Octubre y marzo son meses mellizos que caminan en sentido opuesto. Y como pasa algunas veces con los mellizos, resultan casi idénticos, se visten igual y juegan a la confusión del uno con el otro. Son iguales sus mañanas y la tonalidad de la luz. En las tardes flota el mismo oro molido en el ambiente y el sol, cuando se pone, tiene ese algo de trono en llamas que me gusta tanto.

Quizás por esa semejanza como de espejo que tienen octubre y marzo aprovechan nuestras autoridades para movernos el tiempo, devolviéndonos en uno lo que en otro nos escamotearon. La cosa es no estarse quietos, andar enredando con las cosas que no deberían ser nunca trasteadas, de tan frágiles y tan sensibles. Pero se empeñan en que toque ahora el día de octubre en que tendremos una hora de más, la furtiva madrugada en la que los relojes caminarán hacia atrás, en un regreso al pasado de mentirijillas, de baratillo y estraperlo.

Más de una vez he recordado aquí aquel deseo del gran César Vallejo de guardar «un día, para cuando no haya», y ahora, de pronto, nos vienen con una subrepticia hora que nos tenían guardada desde la primavera, desde una madrugada de marzo que era idéntica a cualquier madrugada de octubre, y nos la devuelven para que la gastemos en sueño, o en despiste, porque a mí, como a muchos, esto de andar adelantando y atrasando el reloj nada más que me sirve para descomponer mis quebradizos biorritmos.

De resultas de todo esto, el domingo tendrá una hora de más. Pero, lejos de ser una ventaja, es un descalabro. Un domingo con una hora de más es del mismo tamaño que el color gris. La tarde de un domingo con una hora de más es aún más interminable, más arisca, más obtusa. Yo comprendo, como cualquiera, que hay un momento del año en que nos despertamos con un garabato de frío en el costado, en que el verano dimite y los árboles se mecen con una brisa distinta que acentúa los silencios, y entonces te das cuenta de que es la misma ventana, la misma hora en el reloj, y sin embargo ya nada es igual.

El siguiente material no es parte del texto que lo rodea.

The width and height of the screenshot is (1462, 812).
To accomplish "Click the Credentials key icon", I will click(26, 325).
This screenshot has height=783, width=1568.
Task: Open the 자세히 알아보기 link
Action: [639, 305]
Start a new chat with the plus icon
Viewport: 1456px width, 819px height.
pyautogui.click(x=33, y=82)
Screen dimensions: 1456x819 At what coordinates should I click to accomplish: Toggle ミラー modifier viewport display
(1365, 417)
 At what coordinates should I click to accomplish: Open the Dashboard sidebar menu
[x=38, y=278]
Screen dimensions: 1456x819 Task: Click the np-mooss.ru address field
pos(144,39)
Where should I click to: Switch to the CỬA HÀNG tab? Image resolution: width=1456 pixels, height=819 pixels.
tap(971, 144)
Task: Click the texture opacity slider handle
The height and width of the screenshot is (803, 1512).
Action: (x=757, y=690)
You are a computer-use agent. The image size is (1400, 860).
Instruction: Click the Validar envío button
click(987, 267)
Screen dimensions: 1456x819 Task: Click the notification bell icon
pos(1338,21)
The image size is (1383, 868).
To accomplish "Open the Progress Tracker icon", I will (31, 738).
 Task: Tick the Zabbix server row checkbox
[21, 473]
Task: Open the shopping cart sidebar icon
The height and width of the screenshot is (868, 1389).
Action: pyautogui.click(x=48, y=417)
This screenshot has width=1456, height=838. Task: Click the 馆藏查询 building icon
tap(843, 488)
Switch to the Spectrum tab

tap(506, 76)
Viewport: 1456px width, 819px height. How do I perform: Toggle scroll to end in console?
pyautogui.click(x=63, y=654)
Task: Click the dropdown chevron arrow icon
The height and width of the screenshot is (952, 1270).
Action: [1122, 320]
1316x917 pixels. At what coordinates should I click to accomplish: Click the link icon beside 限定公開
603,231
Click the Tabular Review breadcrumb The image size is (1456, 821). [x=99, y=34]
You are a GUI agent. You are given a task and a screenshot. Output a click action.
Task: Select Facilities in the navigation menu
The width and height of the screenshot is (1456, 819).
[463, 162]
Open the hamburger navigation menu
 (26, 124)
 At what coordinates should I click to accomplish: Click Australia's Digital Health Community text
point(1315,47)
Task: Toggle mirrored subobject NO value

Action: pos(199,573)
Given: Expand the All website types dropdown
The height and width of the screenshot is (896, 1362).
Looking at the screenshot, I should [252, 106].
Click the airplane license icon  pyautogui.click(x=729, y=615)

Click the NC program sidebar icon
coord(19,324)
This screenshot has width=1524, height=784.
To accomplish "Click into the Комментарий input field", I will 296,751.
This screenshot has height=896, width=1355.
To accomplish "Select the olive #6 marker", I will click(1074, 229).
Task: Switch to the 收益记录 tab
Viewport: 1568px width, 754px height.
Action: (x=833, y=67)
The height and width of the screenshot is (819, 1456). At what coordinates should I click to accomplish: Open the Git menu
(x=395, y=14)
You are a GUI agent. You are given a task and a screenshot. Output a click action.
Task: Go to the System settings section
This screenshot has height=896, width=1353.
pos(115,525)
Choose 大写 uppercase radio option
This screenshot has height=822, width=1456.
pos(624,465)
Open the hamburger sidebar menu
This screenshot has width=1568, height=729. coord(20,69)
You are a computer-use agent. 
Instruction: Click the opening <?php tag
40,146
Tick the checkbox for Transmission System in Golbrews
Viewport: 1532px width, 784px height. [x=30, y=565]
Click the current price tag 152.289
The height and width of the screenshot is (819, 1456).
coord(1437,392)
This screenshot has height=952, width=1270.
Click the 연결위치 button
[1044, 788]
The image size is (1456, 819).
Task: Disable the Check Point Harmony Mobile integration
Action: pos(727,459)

Y tienes la sensación de que te han arrebatado algo importante, como cuando te sacan bruscamente de un sueño. Y a partir de ahí la luz convalece hasta hacerse de mercurio, las tardes pueden ser tristes como la voz cóncava del bronce, y en las plazas el tiempo abandona algo suyo, mitad óxido, mitad pereza, como el humor adusto de octubre y marzo. Pero para qué acentuarlo cambiando la hora, añadiendo una gota más a un vaso colmado.